画像を立体的に見せる3D装置が将来は、もっと身近になるかもしれない。そんなことを感じさせる製品が続々と開発されている。ゲームをはじめ娯楽向けのほか、医療用などの需要開拓に期待が集まっている。(田中美保)
米社が開発した3Dディスプレー。画面から2種類の異なる画像を出し、遠近感を出している=東京都江東区の東京ビッグサイトで |
独社の3D試作機は、両脇にあるカメラが人の目の位置をとらえ、目に向かって画像データを送る。人からは、中央の台上に画像が乗っているように見える=東京都江東区の東京ビッグサイトで |
米国の「ニューサイトコーポレーション」が先月、東京で開かれた展示会に出品した57インチの立体ディスプレー=写真=は、特殊なメガネなどをかけなくても、画面に映ったものが浮かび上がってくるように見える。二つのカメラで撮影した映像を映し出し、左右の目でそれぞれ認識させることで立体的に見えるような錯覚を起こさせる仕組みだ。

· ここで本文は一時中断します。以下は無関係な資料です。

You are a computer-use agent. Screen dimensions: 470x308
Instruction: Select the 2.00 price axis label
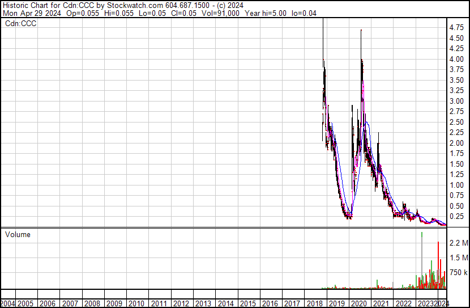(456, 143)

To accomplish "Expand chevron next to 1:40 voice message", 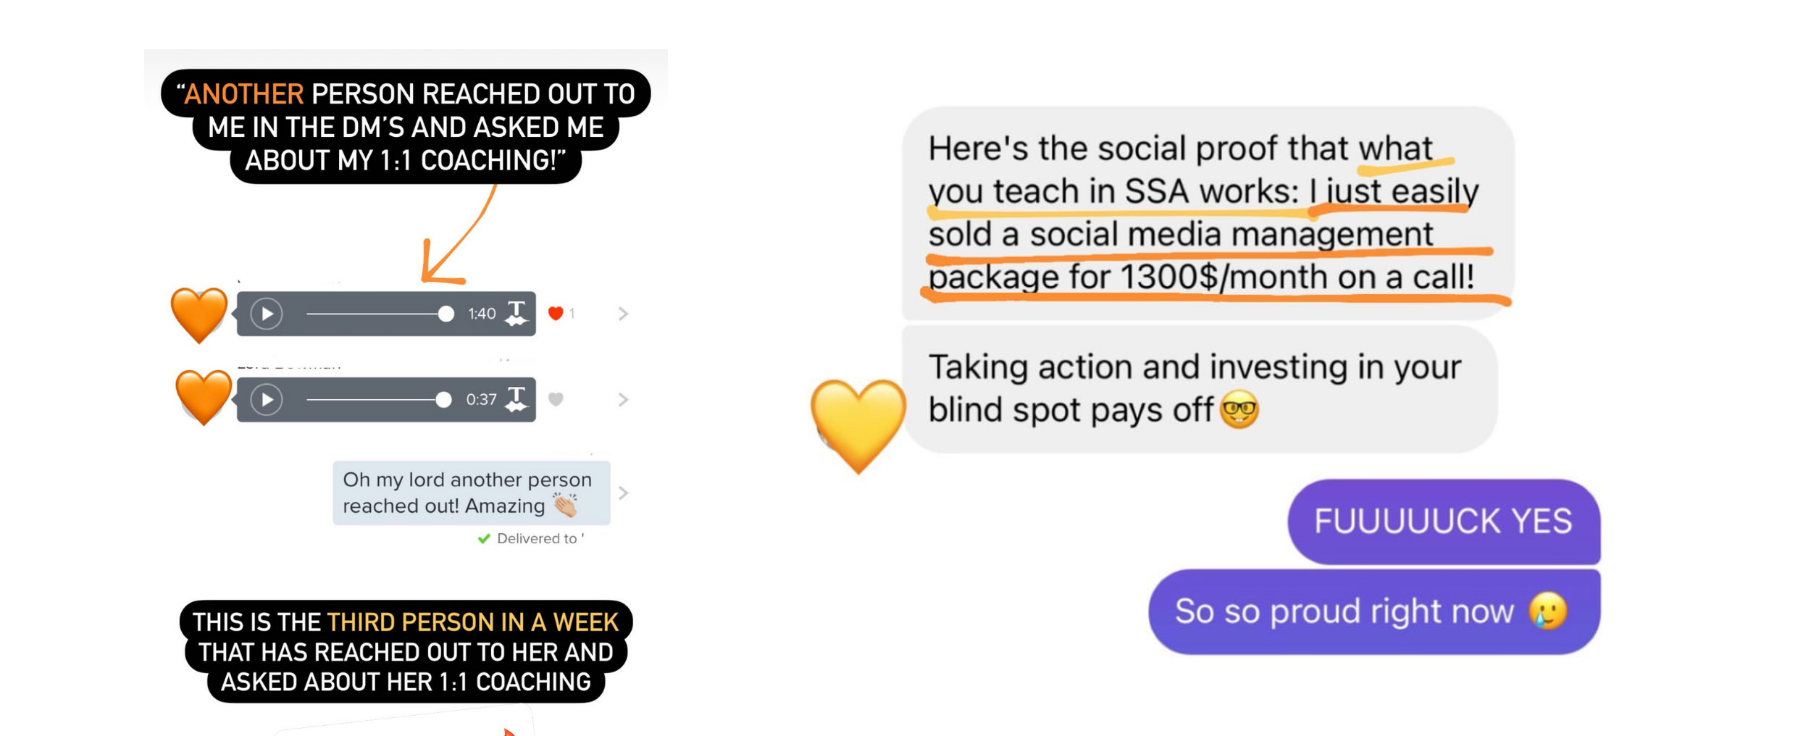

海外では主にショッピングセンターなどの広告用に使われているという。本体と映像システムで計約300万円。同社東京事務所の神田清人代表は「内視鏡など医療用やゲーム、パチンコなどに用途を広げたい」と話す。
独シーリアルテクノロジーズ社の試作機は、光の反射光のずれを利用して立体像を再生するホログラフィーという手法を用いている。ディスプレーの左右にあるカメラで画面を見ている人の目の位置をとらえ、目に向かって画像データを送る。すると中央の台上に立体像が現れる。
こちらもメガネ不要で、長時間見ても疲れないという。同社は、「商品化に向け日本のディスプレーメーカーと組みたい」としている。
3Dの映像技術では、韓国・現代ITの日本法人が、専用のメガネを使って立体的な映像が見られる液晶テレビの販売を開始。三菱電機が今秋、北米で売り出すレーザーテレビもメガネで3Dの映像ソフトを楽しめるなど、一部で実用化も始まっている。